Traveling prompts Two Door Cinema Club to slow things down, including the tempo of new LP 'Beacon'.

For Two Door Cinema Club, which will release second album "Beacon" on Sept. 4 on Glassnote Records, two or three years is a long time. Since the Northern Irish three-piece's 2010 debut, "Tourist History", the band has spent two years on the road and became powerfully affected by its traveling experiences.

"We're different people than we were," singer/guitarist Alex Trimble says from his home in London. "It was only three years, but when we wrote our first record we were teenagers living at home with our parents. [Touring] affected what kind of music we wanted to make. We always make positive music and we like music that you can dance to, but we also want to move away slightly from the really fast-paced stuff. We've slowed things down a little."

This evolution may seem abrupt placing the albums side by side, but Two Door Cinema Club's career has been based on the idea of gradual growth. Glassnote president Daniel Glass explains that the band's debut was "unfurled" in a way that would encourage the buildup of a fan base, and that the new album has a marketing plan that extends through the end of 2013. "It's been a nice slow but steady trajectory," he says.

One of the key elements in transitioning from "Tourist History", which spawned five singles and has sold 134,000 copies (according to Nielsen SoundScan), to "Beacon" was the careful selection of a lead track. Though the album was mostly written the year before recording started in Los Angeles with producer Jacknife Lee, two tracks -- "Sleep Away" and "Handshake" -- had been penned before the entire vision for the new record was solidified. In the end, however, "Sleep Away" was not only the most musically compelling choice, but also the most logical.

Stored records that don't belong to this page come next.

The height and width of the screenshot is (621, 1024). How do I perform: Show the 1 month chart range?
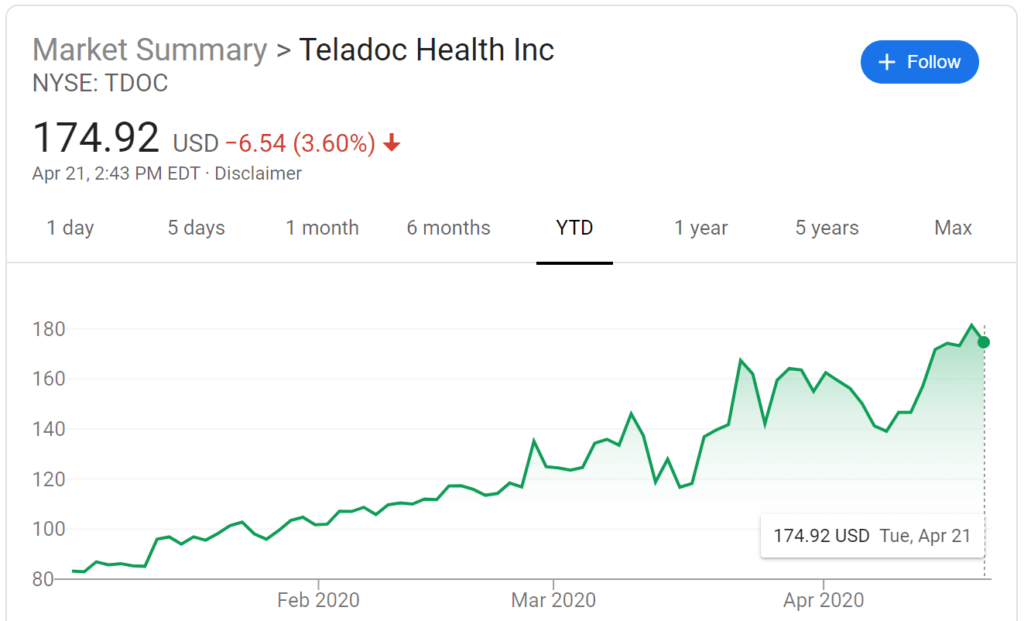coord(322,228)
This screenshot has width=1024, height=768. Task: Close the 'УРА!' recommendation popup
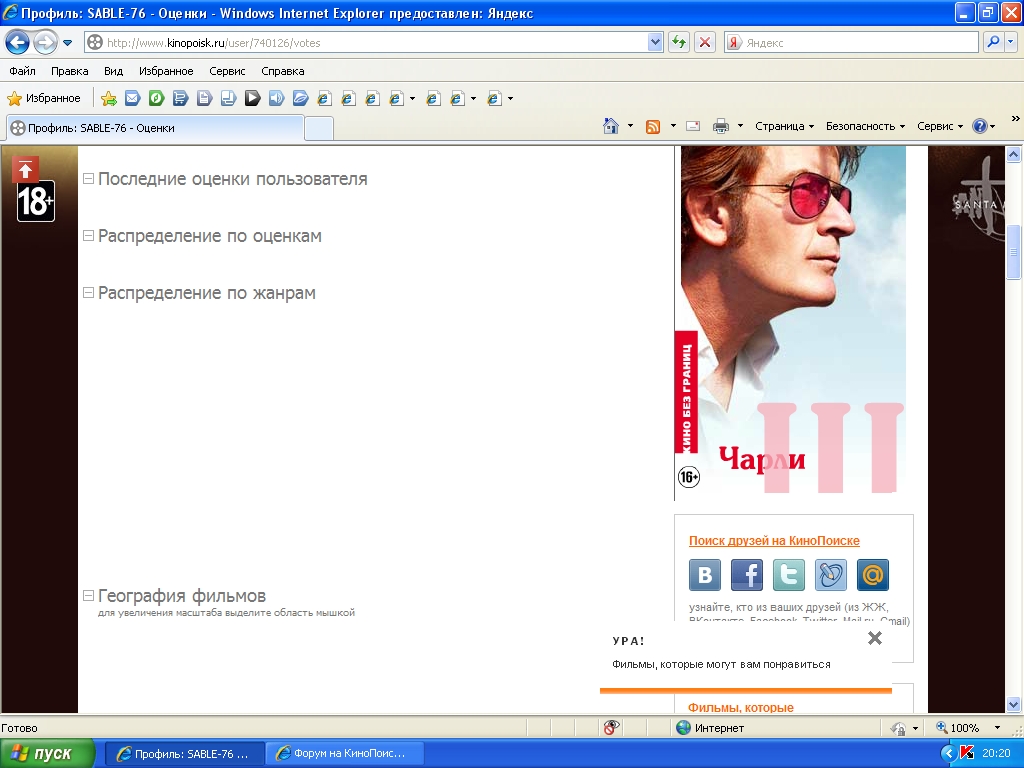click(875, 638)
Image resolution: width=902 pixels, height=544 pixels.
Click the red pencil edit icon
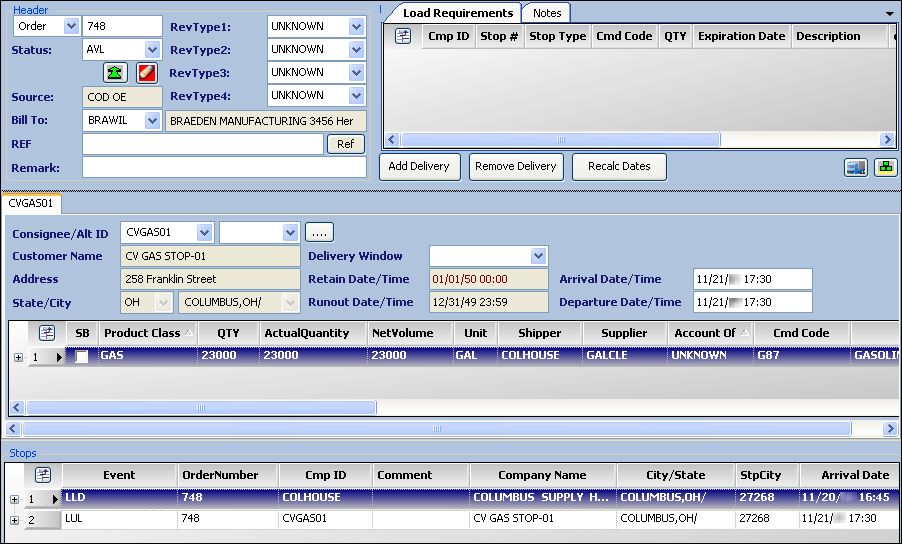(147, 72)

"Those were in-between songs we wrote in our little pockets of downtime," Trimble says. "In some ways, they felt closer to 'Tourist History' than to what we were doing on 'Beacon'. For that reason, 'Sleep Away' felt like a transitional track. We thought it would be perfect to release one of those first, to lead people from one record into the other."

'Beacon' is, in many ways, centered on these past two years of touring. Trimble says the lyrics focus on traveling, and the ultimate aim was to craft an album with the same cinematic quality that Two Door Cinema Club's live shows embrace. As a result, it makes sense that Glass, who considers the band's 2010 performance at the United Kingdom's Reading Festival as its turning point, feels that touring is the best form of album promotion.

"When you see them live, it's really a convincing argument," he says. "We're a live company, basically. If you look at the past five years of our company, I think we have the best live bands, and our job is to get people to hear our bands. That's our simple marketing plan, whether it's Phoenix, Mumford & Sons or a newer band. So with this, we want people to see the band."

Two Door Cinema Club played more than 200 shows last year and has international and U.S. dates booked through next April. There's a second single on the horizon, but Trimble, who performed at the London Olympics' opening ceremony with Underworld, won't reveal what it is.

"We want there to be a bit of mystery in this record," Trimble says. "[It] heads off in so many different directions, and we like the idea of surprising people with each single that we release."